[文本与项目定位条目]
==============================

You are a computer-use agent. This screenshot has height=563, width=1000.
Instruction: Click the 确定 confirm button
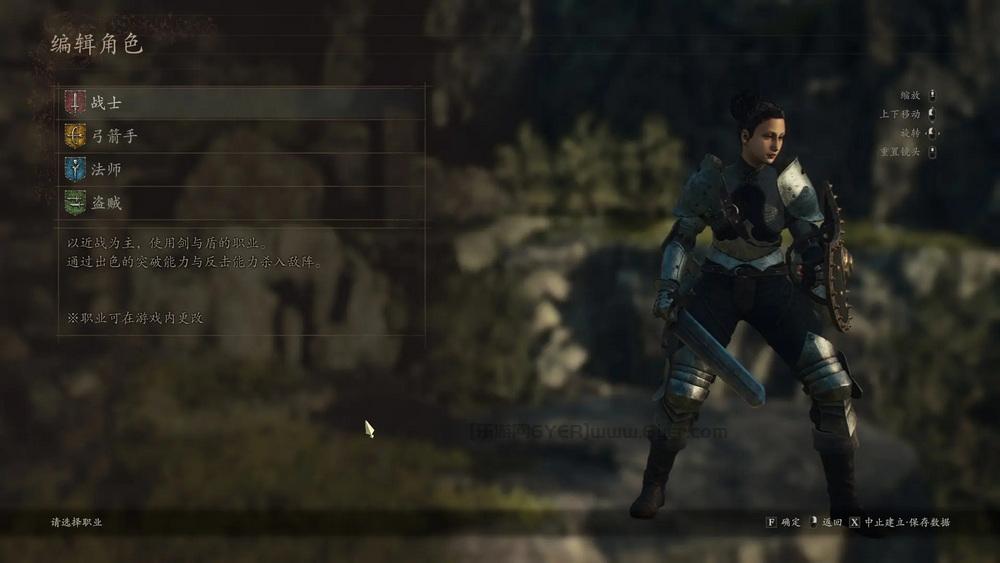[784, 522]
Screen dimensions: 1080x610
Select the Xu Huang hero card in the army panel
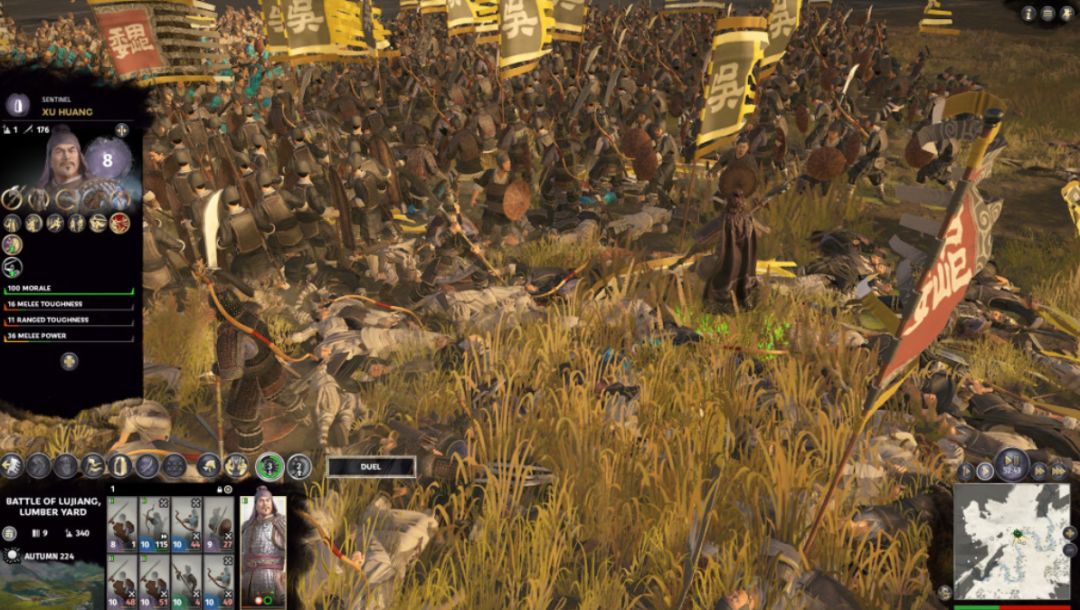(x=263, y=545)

==============================

# [书面练习]
能否把材料中的“button”替换为“icon”，其余部分一字不动，重新写出全部材料，并且不要包含图片？

# [练习结果]
You are a computer-use agent. This screenshot has height=563, width=1000.
Instruction: Click the 确定 confirm icon
[784, 522]
Screen dimensions: 1080x610
Select the Xu Huang hero card in the army panel
(x=263, y=545)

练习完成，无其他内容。